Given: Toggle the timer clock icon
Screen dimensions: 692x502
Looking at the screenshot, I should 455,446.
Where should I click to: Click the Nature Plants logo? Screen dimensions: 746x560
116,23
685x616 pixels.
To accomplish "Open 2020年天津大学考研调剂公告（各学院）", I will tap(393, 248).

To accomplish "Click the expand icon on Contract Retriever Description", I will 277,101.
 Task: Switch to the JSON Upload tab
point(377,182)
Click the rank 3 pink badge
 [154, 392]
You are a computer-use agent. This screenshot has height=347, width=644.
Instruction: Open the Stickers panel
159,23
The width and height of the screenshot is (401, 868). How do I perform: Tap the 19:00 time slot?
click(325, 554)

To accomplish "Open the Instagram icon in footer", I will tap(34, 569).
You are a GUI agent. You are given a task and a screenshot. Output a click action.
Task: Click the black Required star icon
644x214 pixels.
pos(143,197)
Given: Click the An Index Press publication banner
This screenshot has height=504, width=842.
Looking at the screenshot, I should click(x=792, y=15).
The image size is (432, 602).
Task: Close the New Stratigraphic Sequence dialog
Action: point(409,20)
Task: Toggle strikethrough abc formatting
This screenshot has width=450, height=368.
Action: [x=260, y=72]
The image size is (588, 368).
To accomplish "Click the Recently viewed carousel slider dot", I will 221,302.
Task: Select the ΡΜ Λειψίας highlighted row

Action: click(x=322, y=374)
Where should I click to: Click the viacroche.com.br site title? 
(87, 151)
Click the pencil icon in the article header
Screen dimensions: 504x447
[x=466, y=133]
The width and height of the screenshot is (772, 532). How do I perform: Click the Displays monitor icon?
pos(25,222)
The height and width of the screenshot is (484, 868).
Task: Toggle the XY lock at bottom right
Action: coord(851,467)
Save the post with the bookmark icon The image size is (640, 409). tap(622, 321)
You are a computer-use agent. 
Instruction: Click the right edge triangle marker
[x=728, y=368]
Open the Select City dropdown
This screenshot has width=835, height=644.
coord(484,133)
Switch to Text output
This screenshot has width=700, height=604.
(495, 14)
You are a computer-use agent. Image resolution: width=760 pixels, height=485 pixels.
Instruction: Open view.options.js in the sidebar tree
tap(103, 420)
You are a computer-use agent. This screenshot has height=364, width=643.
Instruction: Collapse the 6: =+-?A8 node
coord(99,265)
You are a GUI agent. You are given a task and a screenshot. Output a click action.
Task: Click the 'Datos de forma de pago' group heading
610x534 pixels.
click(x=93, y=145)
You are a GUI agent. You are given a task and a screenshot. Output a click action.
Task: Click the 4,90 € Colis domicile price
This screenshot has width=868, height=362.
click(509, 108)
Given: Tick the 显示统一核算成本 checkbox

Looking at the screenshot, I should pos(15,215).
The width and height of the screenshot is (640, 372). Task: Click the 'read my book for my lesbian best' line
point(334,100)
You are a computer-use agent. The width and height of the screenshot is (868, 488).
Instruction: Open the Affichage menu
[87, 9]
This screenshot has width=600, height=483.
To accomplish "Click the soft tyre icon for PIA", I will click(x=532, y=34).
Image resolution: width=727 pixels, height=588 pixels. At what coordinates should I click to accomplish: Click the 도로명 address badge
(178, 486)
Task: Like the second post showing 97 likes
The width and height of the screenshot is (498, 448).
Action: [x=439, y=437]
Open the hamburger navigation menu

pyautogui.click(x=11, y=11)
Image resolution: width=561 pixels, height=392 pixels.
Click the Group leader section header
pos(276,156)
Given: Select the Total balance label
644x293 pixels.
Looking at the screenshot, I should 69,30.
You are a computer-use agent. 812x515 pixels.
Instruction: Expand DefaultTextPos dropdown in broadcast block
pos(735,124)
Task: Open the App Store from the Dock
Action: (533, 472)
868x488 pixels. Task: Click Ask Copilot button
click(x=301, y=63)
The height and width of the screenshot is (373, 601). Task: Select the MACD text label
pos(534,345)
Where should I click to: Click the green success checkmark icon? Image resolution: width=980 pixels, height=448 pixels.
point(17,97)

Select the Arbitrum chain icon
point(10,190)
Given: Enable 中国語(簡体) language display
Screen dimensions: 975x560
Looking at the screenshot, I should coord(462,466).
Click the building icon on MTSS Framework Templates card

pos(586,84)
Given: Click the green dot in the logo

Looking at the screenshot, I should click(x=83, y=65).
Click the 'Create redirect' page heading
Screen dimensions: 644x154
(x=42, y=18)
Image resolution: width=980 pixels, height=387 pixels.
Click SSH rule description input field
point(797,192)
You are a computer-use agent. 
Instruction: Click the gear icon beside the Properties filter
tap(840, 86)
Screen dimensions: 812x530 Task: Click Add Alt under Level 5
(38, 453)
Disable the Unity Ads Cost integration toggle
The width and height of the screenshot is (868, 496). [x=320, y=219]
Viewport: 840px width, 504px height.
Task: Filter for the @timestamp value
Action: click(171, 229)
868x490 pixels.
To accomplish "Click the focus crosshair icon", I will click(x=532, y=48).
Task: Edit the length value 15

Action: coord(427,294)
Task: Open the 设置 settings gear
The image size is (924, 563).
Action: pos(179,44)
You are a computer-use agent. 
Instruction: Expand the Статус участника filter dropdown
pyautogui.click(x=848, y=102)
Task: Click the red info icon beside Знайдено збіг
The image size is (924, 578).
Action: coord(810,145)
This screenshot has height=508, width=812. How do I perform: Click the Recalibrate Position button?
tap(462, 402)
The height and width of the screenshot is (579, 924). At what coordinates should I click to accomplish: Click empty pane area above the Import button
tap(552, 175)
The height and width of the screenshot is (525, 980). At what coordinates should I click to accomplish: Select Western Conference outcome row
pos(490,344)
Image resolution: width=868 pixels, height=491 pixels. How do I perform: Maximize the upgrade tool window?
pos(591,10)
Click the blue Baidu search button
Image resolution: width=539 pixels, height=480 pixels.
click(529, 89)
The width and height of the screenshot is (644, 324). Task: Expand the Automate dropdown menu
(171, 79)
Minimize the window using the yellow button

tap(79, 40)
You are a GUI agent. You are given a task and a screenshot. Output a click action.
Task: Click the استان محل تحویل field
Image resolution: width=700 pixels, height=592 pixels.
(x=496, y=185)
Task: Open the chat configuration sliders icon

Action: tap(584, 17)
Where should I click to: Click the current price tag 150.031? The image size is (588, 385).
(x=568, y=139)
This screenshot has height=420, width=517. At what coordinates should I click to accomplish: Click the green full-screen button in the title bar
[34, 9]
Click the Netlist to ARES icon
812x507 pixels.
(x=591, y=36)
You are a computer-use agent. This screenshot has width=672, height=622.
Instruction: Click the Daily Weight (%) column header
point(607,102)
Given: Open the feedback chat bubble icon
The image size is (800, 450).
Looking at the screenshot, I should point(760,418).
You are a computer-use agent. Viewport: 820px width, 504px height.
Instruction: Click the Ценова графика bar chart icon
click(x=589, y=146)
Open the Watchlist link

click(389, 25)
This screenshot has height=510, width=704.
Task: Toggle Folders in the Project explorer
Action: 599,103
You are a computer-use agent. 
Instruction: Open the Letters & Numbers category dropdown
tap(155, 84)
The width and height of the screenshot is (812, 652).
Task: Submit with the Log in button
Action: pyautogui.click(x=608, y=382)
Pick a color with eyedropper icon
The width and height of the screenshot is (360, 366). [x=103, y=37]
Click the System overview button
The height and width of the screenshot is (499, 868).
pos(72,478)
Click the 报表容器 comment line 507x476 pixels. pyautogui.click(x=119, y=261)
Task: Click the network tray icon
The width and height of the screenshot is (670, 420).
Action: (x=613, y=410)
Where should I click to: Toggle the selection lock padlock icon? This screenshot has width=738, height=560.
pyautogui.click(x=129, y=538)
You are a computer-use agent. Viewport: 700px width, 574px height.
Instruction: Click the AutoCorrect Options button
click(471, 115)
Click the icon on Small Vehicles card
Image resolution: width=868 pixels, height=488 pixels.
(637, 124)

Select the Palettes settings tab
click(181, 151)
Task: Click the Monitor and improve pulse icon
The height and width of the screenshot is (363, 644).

────────

# DIRECTION:
Give the lines as a JSON list of strings, one string per line with blank lines skipped, starting at the line that contains "Where should I click to: Toggle" and ending at the last line of the items.

# TASK RESPONSE:
[
  "Where should I click to: Toggle the selection lock padlock icon? This screenshot has width=738, height=560.",
  "pyautogui.click(x=129, y=538)",
  "You are a computer-use agent. Viewport: 700px width, 574px height.",
  "Instruction: Click the AutoCorrect Options button",
  "click(471, 115)",
  "Click the icon on Small Vehicles card",
  "Image resolution: width=868 pixels, height=488 pixels.",
  "(637, 124)",
  "Select the Palettes settings tab",
  "click(181, 151)",
  "Task: Click the Monitor and improve pulse icon",
  "The height and width of the screenshot is (363, 644)."
]